PEERING INTO CAREER CHOICE: PEER EFFECTS, ETHICAL HOMOPHILY AND SOCIAL PERSUASION
We seek to unpack the mechanisms by which social learning operates, focusing specifically on ethical homophily. Using the random assignment of MBA students into learning teams, we evaluate the impact of prior industry composition of learning teams on students’ industry choices following the MBA program and find that peer effects are in general negligible, except in the case of ethical homophily (measured as LDA-based topical similarity on an ethical dilemma essay) where peer effects on industry choice become large and significant. The proposed mechanism is that ethical homophily makes communication either more efficient by means of a common language around ethics and values, or more persuasive because those values are shared.

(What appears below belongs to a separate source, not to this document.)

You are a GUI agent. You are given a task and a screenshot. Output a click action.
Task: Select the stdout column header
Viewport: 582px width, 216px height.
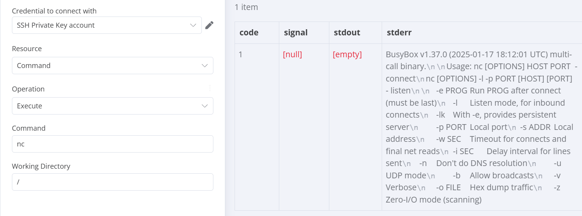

FAKE NEWS VIA INTENTIONAL DISTRACTION
I develop a formal model of fake news as bias of the relative precision of signals rather than bias of the signal means. Under this type of bias, Bayesian synthesis of signals can be biased (compared to the true model) even though none of the individual signal means are biased. This model can help explain the "white noise" Twitter strategy of Mexican presidential candidate Enrique Peña Nieto and his PRI party during the 2010 presidential election. The PRI hired a small army of Twitter trolls to manage the impression of the candidate on social media. But while they were not actively hostile to the candidacy, neither did they promote the candidacy directly. Instead, they used a "white noise" strategy that magnified the noise during times of particularly bad news about Peña Nieto (e.g. claiming Justin Bieber had died). This type of fake news is realistically possible only in the wild west of digital information diffusion.

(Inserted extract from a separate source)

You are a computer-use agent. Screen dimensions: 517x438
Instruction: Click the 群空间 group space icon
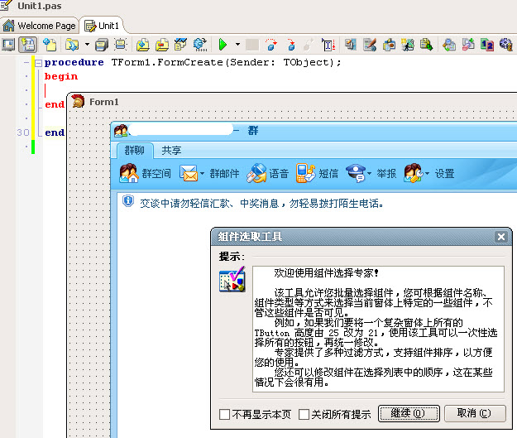129,174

POSITIONING, STATUS, AND QUALITY IN A DYNAMIC INFORMATION ENVIRONMENT
I explore how firms should position themselves when the market cannot readily discern the desirability of their offerings. While there are some industries where the marketplace may have perfect information about product desirability, for others the marketplace may have at best a hazy or biased belief about desirability. Firms differ in status and in customer beliefs about desirability, and differences in status or beliefs may also drive positioning choices if these positioning choices have the power to affect beliefs. We begin by modeling this problem as an incomplete information game. Our formal results reveal how information quality and costs impact firm positioning choices and industry-level positioning heterogeneity, and how these change over time in reaction to changes in consumer access to information about desirability. In ongoing work, we test our predictions by leveraging shocks to the cost of information stemming from the staggered UK broadband rollout.

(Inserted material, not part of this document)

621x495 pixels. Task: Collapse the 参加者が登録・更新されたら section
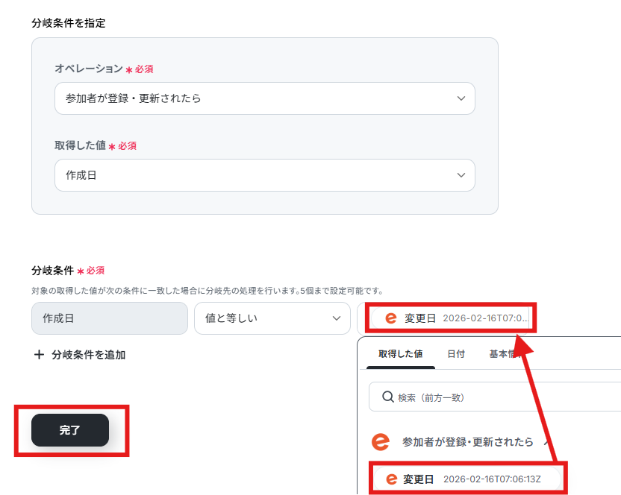coord(547,442)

CLASHING FASHIONS AND INSTITUTIONS: MID-LIFE UNCERTAINTY IN INNOVATION DIFFUSION
We use theories of fashions and institutions to examine whether, why, and when over five-hundred organizational techniques persisted relatively permanently or disappeared relatively transiently. In Neoinstitutional theory, the theory of fashions in organizational techniques tends to explain the causes of these techniques’ relative transience. By contrast, the theory of institutions in organizational techniques tends to explain the causes of these techniques’ relative persistence. By using natural language processing techniques, we examine how writings about the techniques during their upswing can predict whether that technique will persist or fade during their precarious mid-life period. Moreover, by examining the different ways that each type of proccess is written about, we gain insight into the processes of fashions and institutionalization.